Struggling to write finally a good old development story, where Aki finally gets to reevaluate his career and values. For most of it, he is somehow fully involved in the game of the business world, a pyrkyr like many others.
Aki has his sights set on the CEO position. It has already been decided that the previous one represents too many old world values, doesn’t know how to perform and doesn’t throw new ideas into the game.
The chairman of the board pits the candidates against each other. He is a true cynic who is only in it because he enjoys the game.
Masculine going, then, and definitely toxic – that word also appears in the novel. However, Laura, who has an idea and another work package, is picked up from the Alepa checkout. He enters Aki’s life when he defends an immigrant at the cash register.
Laura is fifteen years younger than forty-year-old Ari. And such a difference nowadays brings you to the brink of a generation gap.

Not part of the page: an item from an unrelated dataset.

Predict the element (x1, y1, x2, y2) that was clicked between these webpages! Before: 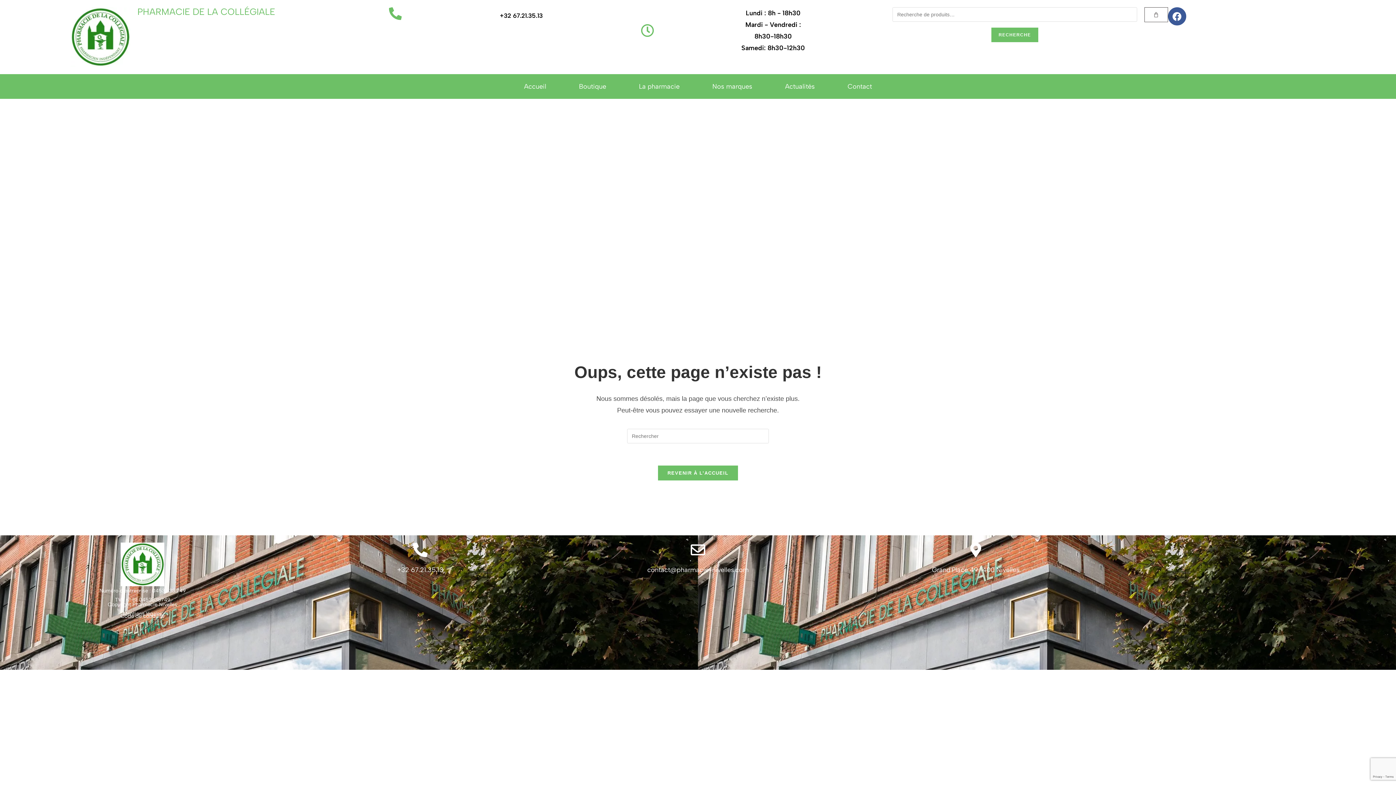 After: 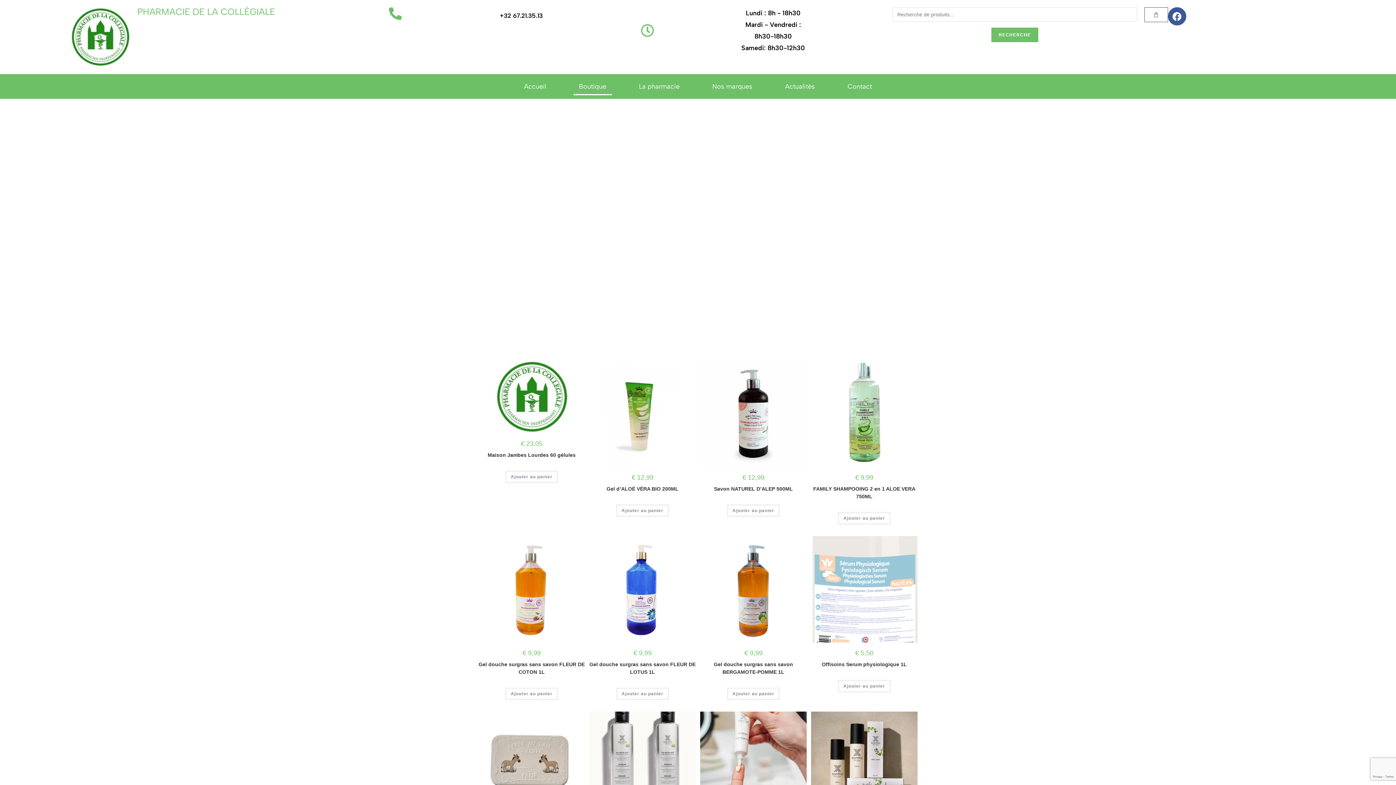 Action: bbox: (991, 27, 1038, 42) label: RECHERCHE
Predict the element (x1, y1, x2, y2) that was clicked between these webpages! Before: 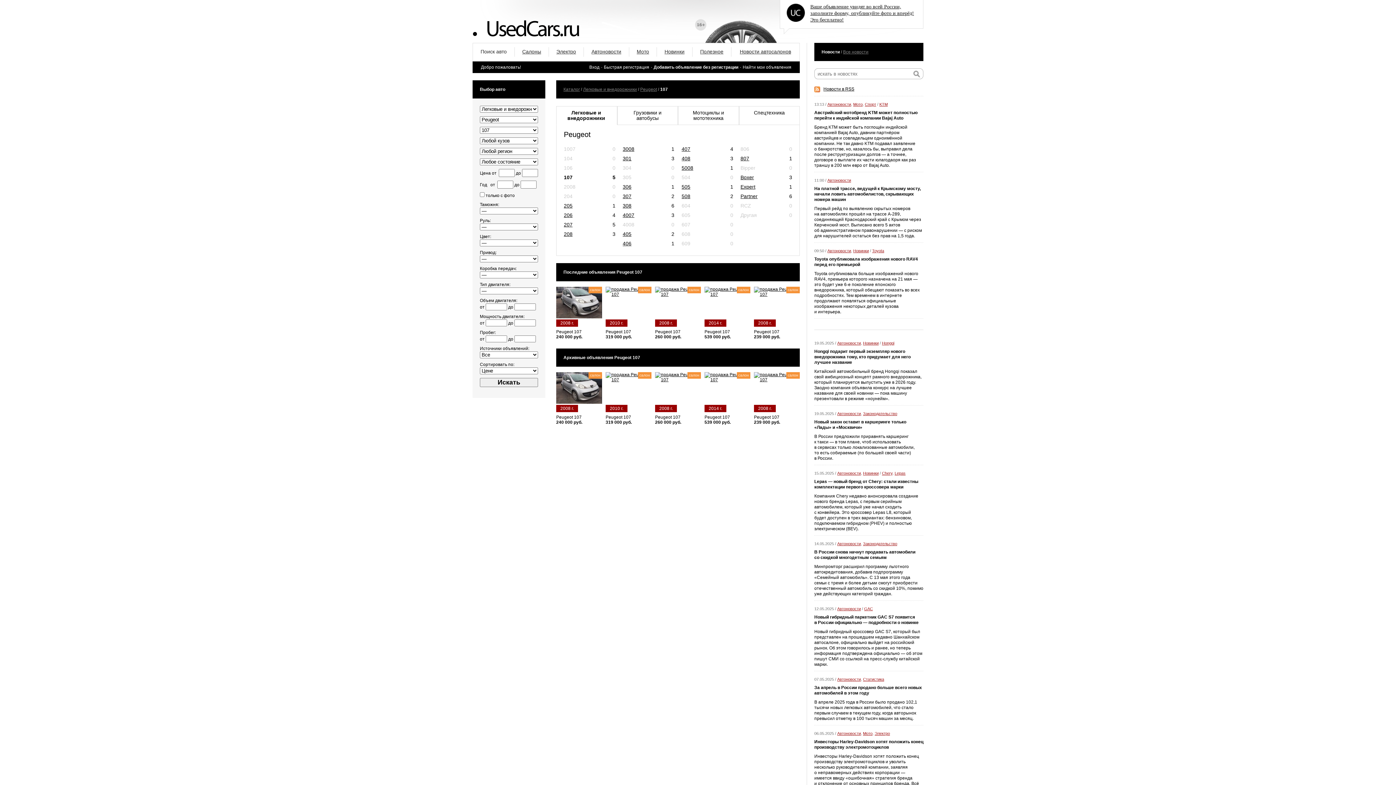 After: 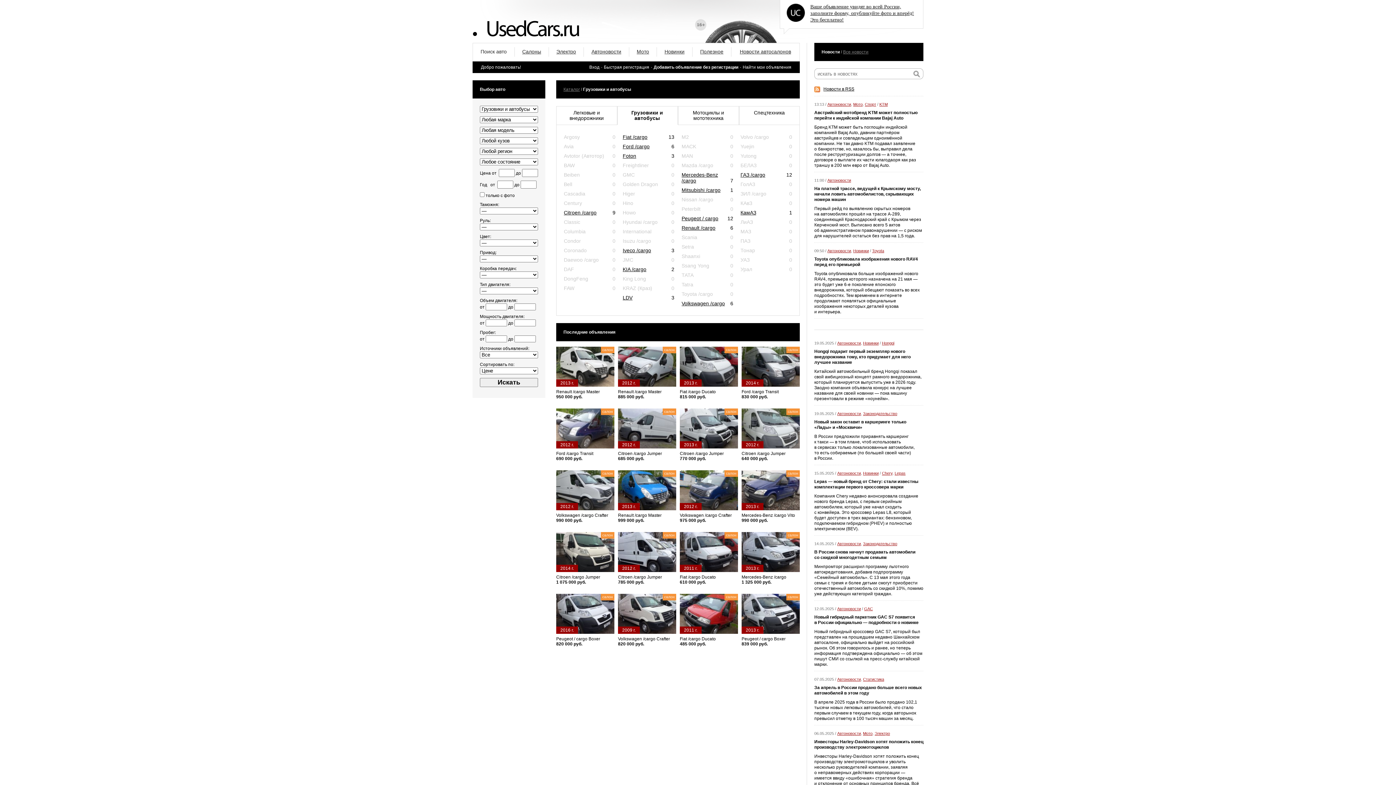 Action: bbox: (617, 106, 678, 125) label: Грузовики и автобусы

This is how Hakala aptly describes not only the twists and turns of business life, but also the habits of young people with their spending habits and seemingly uncomplicated bed relationships. Sometimes, though, the description threatens to slip into typification, in which case the people seem to represent their generation in general.
Still, Laura’s character is the novel’s saving angel, both in terms of action and personal image. He has a dream. Ethical and ecological. Without him, the novel would remain a sharp but narrow criticism of business life.
The novel is in some places it almost turns into satire.
When Aki receives an invitation to the panel of the think tank, the clichés fly wildly. Growth Enabler sends its greetings from the shores of Malaysia, who would be busy working on schedules anymore. The philosopher of happiness, on the other hand, explains how a knowledge worker free from definitions owns his own means of production, i.e. his brain, and is thus even happier.
Aki reflects that “if you want to enter the market as a new gambler, the easiest thing is to declare that times have irrevocably changed”. The dinosaurs fall off the spinning ball faster and faster.
With these thoughts, Aki distances himself from his close circle, to whom he has salted advertising slogans. It’s as if an antithesis is growing in him against the thesis of the initial cold game and disposable culture.
The end of the novel then offers a synthesis that also includes wistful happiness.
The lies we believe is a smoothly written novel with fast-moving scenes. Carelessness has also crept into the narration: the colloquialism is suitable for the internal monologue of the characters, not for the voice of the narrator.
The narrative relies on both an omniscient narrator and a point-of-view technique that follows the consciousness of the characters, and these alternate in a way that doesn’t always seem intentional but unnecessarily explanatory.
Fortunately, most of Hakala’s novel progresses smoothly.